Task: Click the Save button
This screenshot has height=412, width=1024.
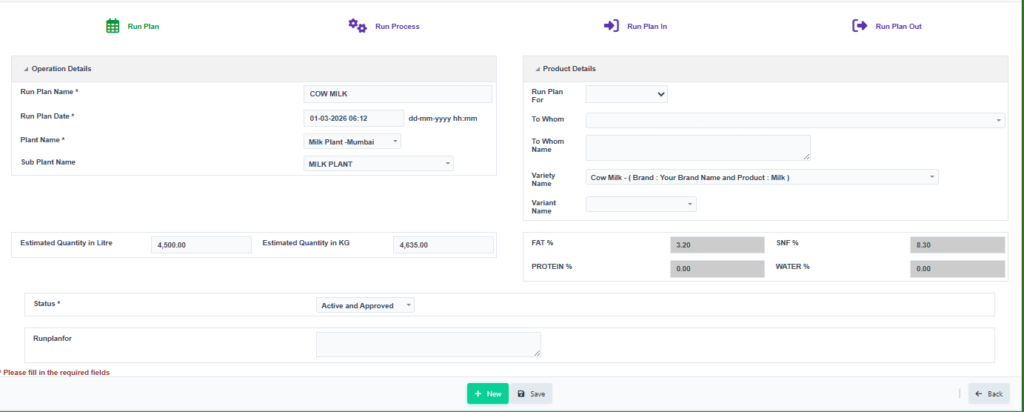Action: coord(532,394)
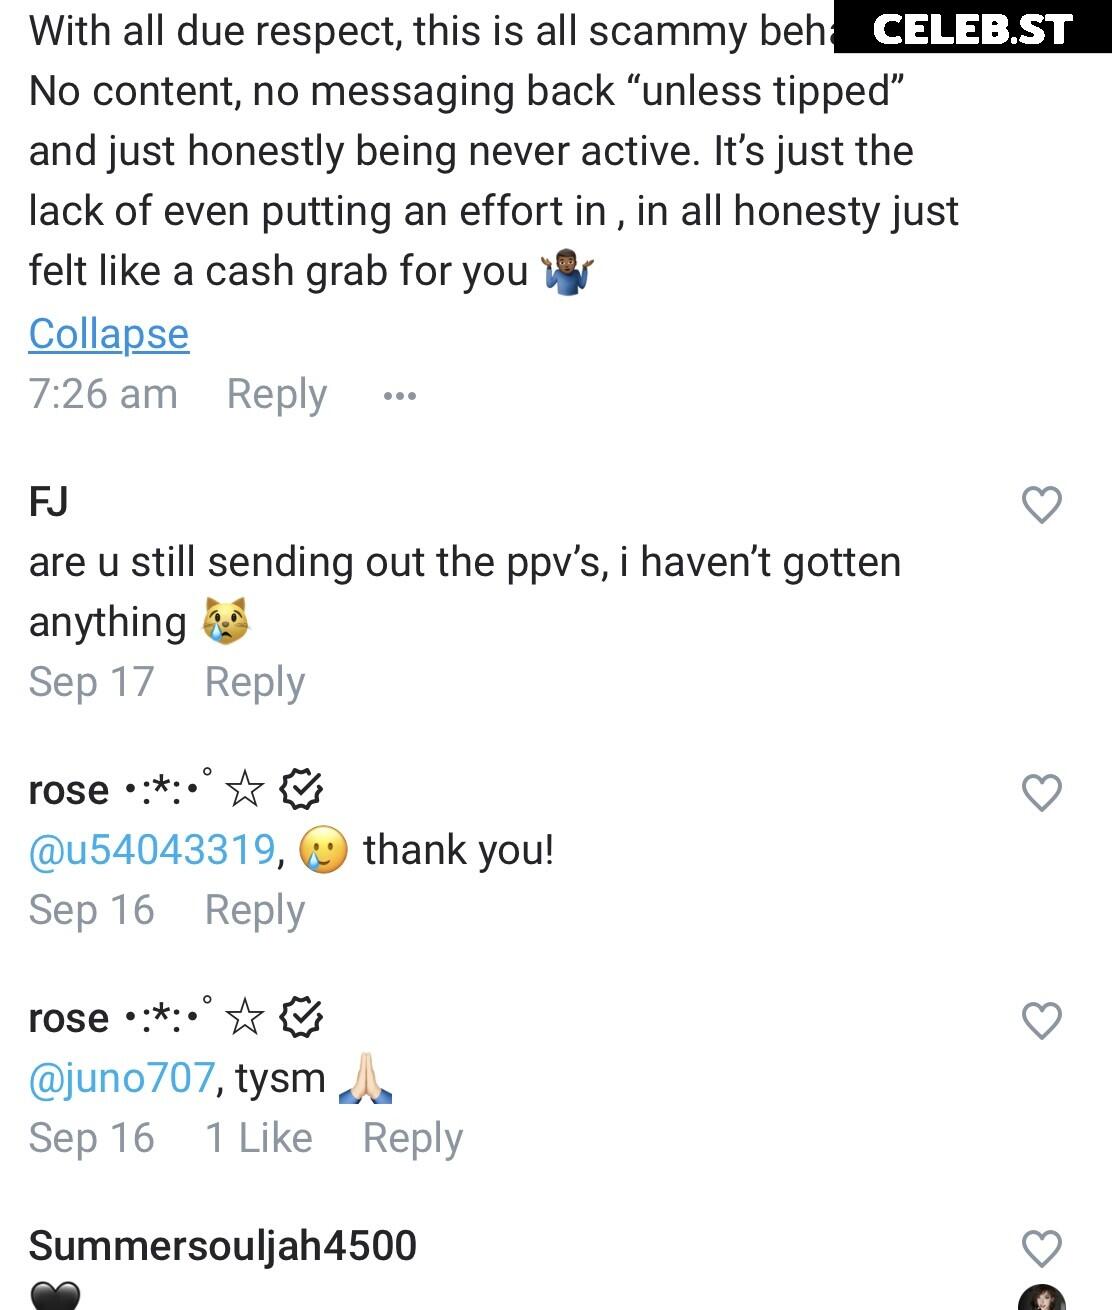Open FJ's profile from username
The height and width of the screenshot is (1310, 1112).
click(x=48, y=501)
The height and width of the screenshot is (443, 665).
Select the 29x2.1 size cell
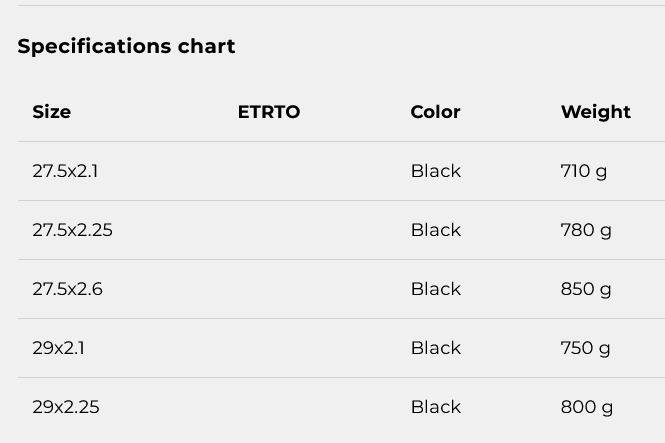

What needs to be done: What the task needs is the material above repeated exactly, pictures excepted.

Result for this exercise:
Task: Click the Save button
This screenshot has height=412, width=1024.
Action: coord(532,394)
Open FJ's profile from username
The height and width of the screenshot is (1310, 1112).
click(x=48, y=501)
The height and width of the screenshot is (443, 665).
Select the 29x2.1 size cell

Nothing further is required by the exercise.